В Греции обвиняемый обычно сам вел свое дело, а защитительную речь для него писал профессионал-логограф. Советы в риторическом учебнике относительно exordium, в котором оратор должен расположить к себе судей, и относительно peroratio, в котором он должен вызвать жалость и сочувствие, исходили из греческой практики, где оратор и обвиняемый представляет собой одно лицо. Поскольку в Риме адвокат очень часто был близким человеком обвиняемого, то эти рекомендации вполне подходили и к римским условиям. Римский суд не знал государственных обвинителей: обвинителем было частное лицо; обвинитель одной стороны мог являться одновременно защитником интересов другой. В процессе Верреса Цицерон был его обвинителем и защитником сицилийцев. И обвинители и защитники, были, как правило, государственными людьми и в зависимости от своего влияния и положения легко могли оказать давление на суд. Так, в речи «За Флакка» (98) Цицерон говорит, что судьи в делах судебных должны думать прежде всего о пользе государства, тем самым подводя политическую платформу под любой судебный процесс и ставя ни во что юридическую истину.
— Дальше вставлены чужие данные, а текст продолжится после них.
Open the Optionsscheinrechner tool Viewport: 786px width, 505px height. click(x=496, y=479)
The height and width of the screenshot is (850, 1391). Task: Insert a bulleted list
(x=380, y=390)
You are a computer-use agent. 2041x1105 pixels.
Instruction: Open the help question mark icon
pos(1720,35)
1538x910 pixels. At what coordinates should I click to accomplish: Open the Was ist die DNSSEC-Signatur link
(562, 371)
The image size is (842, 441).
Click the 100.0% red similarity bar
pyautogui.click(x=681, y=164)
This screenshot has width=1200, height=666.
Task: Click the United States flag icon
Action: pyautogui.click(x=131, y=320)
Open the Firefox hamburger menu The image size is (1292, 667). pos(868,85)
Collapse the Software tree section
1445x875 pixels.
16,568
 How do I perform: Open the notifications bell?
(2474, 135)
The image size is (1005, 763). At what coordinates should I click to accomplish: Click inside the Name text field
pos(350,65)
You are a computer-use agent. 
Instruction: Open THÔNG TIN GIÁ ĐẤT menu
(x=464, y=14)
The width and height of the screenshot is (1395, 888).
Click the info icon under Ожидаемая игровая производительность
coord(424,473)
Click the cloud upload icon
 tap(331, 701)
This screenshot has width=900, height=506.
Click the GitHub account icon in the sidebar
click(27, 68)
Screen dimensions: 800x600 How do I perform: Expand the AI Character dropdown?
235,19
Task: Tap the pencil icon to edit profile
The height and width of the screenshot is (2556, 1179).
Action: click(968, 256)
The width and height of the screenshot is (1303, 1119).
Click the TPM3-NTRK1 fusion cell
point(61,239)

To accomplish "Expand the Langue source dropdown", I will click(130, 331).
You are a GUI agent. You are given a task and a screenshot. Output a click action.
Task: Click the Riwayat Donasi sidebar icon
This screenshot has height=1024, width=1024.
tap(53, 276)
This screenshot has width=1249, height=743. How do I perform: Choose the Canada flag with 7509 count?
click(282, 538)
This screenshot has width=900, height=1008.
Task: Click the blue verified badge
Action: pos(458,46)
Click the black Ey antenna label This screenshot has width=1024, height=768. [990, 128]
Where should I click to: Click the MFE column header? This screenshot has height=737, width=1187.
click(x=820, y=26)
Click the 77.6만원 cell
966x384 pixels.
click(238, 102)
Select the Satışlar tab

Поэтому Цицерон, например, недоумевает, почему Гортензий защищает Верреса, — ведь их вовсе не связывают дружеские отношения. И, наоборот, в своей «Дивинации против Цецилия» он доказывает, что Цецилий — обвинитель подставной, так как у него с Верресом не было никакой вражды.
Таким образом, судебные процессы очень часто являлись возможностью для кого-то свести личные счеты, а если оказывалось, что у защитника и обвинителя нет причин для вражды, то это вызывало недоумение. В деле Мурены обвинителем выступал Сульпиций, а защитником — Цицерон. Между Сульпицием и Цицероном были дружеские отношения, и Цицерон был вынужден оправдываться в том, что он выступает против Сульпиция, к которому он питает самые дружеские чувства. Атака на частную жизнь обвиняемого была обычным приемом обвинения. В этом отношении показательны процессы Мурены и Целия. Цицерон упрекает Катона за нападки на Мурену, замечает, что они стали общим местом, превратились как бы в некий закон обвинения (lex quaedam accusatoria). Однако в речах «Против Верреса» он сам упивается описанием любовных похождений и беспутств Верреса. В речи за Целия он с таким же увлечением описывает беспутства Клодии. Все эти описания имеют определенный прицел: вызвать недоброжелательность к обвиняемому. В римском суде обвинитель не столько стремился доказать конкретную вину обвиняемого, сколько уничтожить его как личность. Вернее, он стремился и к тому, и к другому, в то время как защитник пытался доказать отсутствие вины и вызвать сочувствие к обвиняемому. Если сопоставить защитительные речи Цицерона с его же обвинительными речами в похожих процессах, то можно заметить, что в защитительных речах этого рода Цицерон пользуется теми же приемами, какие он в своих обвинительных речах порицал у противника.